McDonald noted that the policy was crafted over six months with the participation of a union representative and that firefighters will be able to submit five choices of places they’d like to transfer, as well as apply for hardship exceptions. “A lot of times, firefighters will work overtime and they very often do that in other fire districts,” he said. “So it’s literally the situation that Mr. Gault is saying is so dangerous.”
Gault suggested the policy’s motives may be more sinister. “We have to wonder if the mass transfer policy is a thinly-veiled attempt to force veteran firefighters who stand to be affected by the mass transfers into early retirement, resulting in cost savings to the city,” he said. “Many of the veteran firefighters who stand to be affected by the mass transfers are in the D.R.O.P. and only have a year or two to go before retirement.”
Local 22 Recording Secretary Mike Bresnan said the transfers will erode public safety by destroying decades-long bonds between unit members. “If you’ve got four guys in an engine company that have been together for 20 years, they’re each others’ godfathers and best men in weddings,” he said, likening the trust forged among members to that created during military combat. “They’re just grabbing at straws, I think, to substantiate what they’re trying to do and I think ultimately they want to break up that cohesion, they don’t want that unity.
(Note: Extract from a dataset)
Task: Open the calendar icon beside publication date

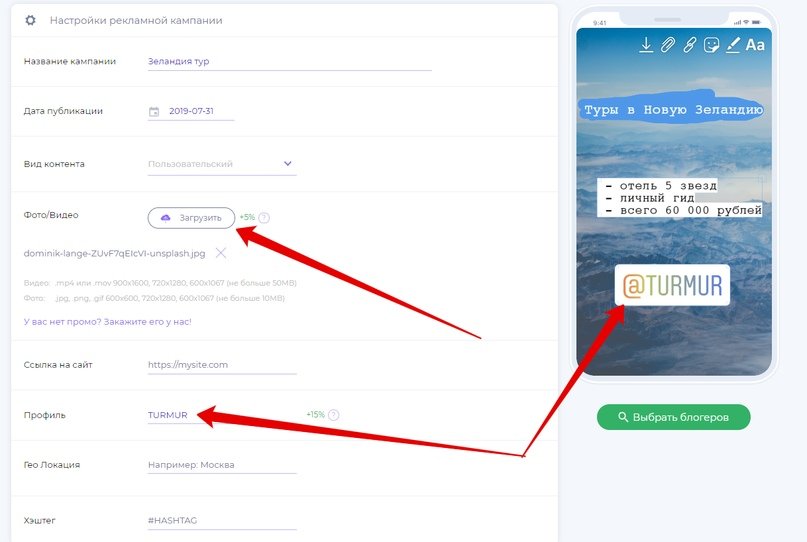Action: tap(154, 111)
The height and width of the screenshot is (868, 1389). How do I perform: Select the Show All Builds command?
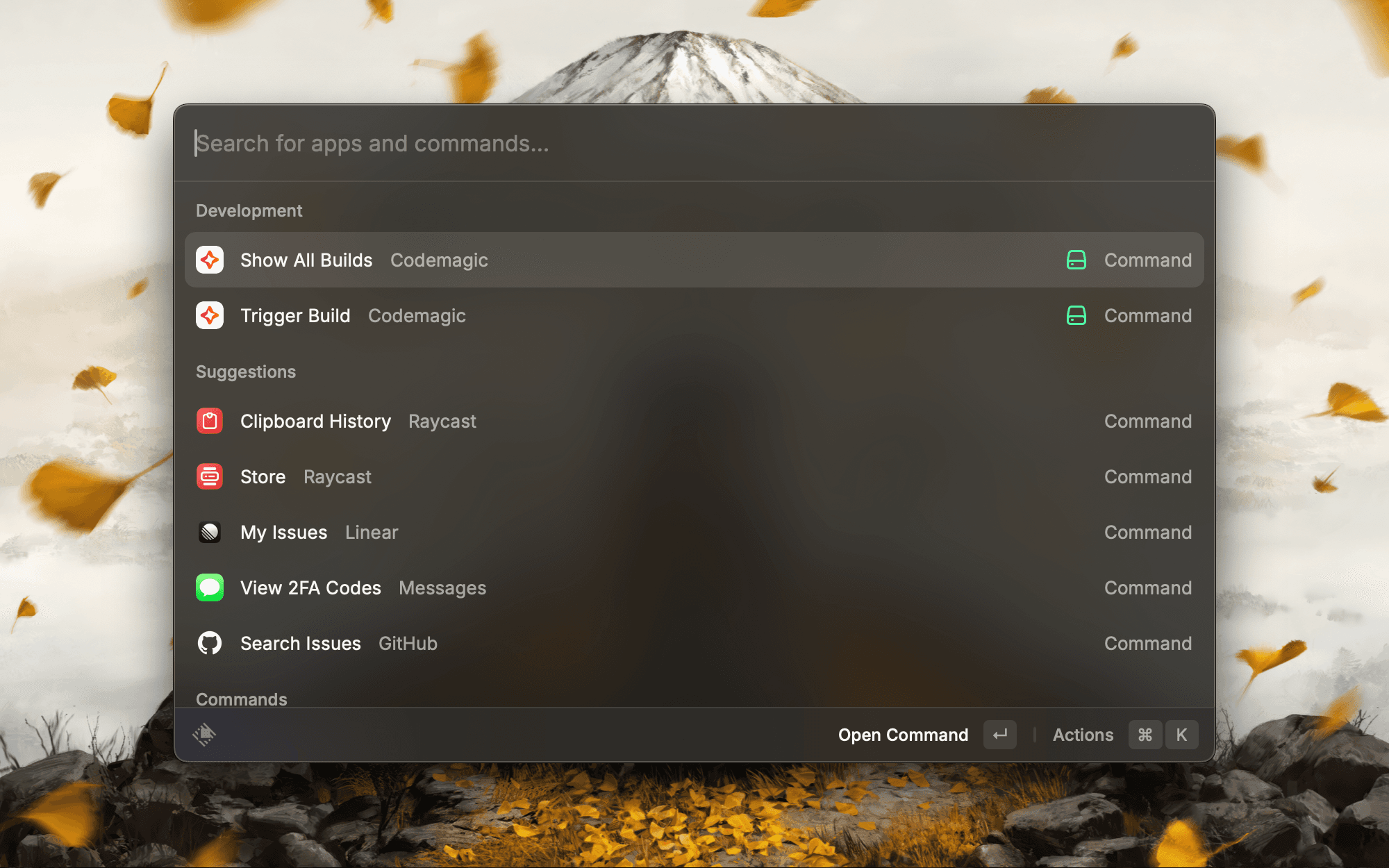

They may look at it as we’re uniting against management.”
The union has been embroiled in a contentious contract dispute with Mayor Michael Nutter’s administration since 2009 and filed a lawsuit this summer after the city declined for the second time to honor the binding terms awarded by a third-party arbitrator. “I would hate to assign reasons for it that probably shouldn’t be said,” Councilman Jim Kenney said of the transfer policy. “But I just think that it’s wrong.”
Council has their backs
Local 22 on Thursday found a friend in City Council. Councilmen Mark Squilla, Bobby Henon, Jim Kenney, Brian O’Neill and David Oh introduced legislation to hold a hearing investigating the transfer policy. The resolution passed Council and the hearing is set for Nov. 27.
Kenney recounted an email he received from a firefighter in Engine 10, who in August lost Lt. Robert Neary and firefighter Daniel Sweeney in a partial building collapse during a Kensington warehouse blaze. “One of things he said to me that was very poignant was a number of people in that company were responsible for digging out the two fallen firefighters and those that survived and they’re still healing and they’re trying to get their heads and hearts back together after that loss,” Kenney said. “And two of those firefighters in that company are scheduled to be transferred away from their families, away from their communities and to me, that’s just cold-hearted.”
Henon on Wednesday sent letters to Nutter and Ayers opposing the new policy. “I think that it absolutely needs to be looked at deeper,” he said Thursday. “And I’d like to know the methodology and the reasoning for putting our citizens in harm’s way.”
By the numbers
295
270 Firefighters this year submitted transfer requests that were not honored, according to Gault. McDonald said that he had no idea what Gault was talking about.
10 Years is the average amount of time it takes for a firefighter to become familiar with his or her local, Gault said.
5 Years is the average amount of time firefighters will serve in any given assignment under the transfer policy.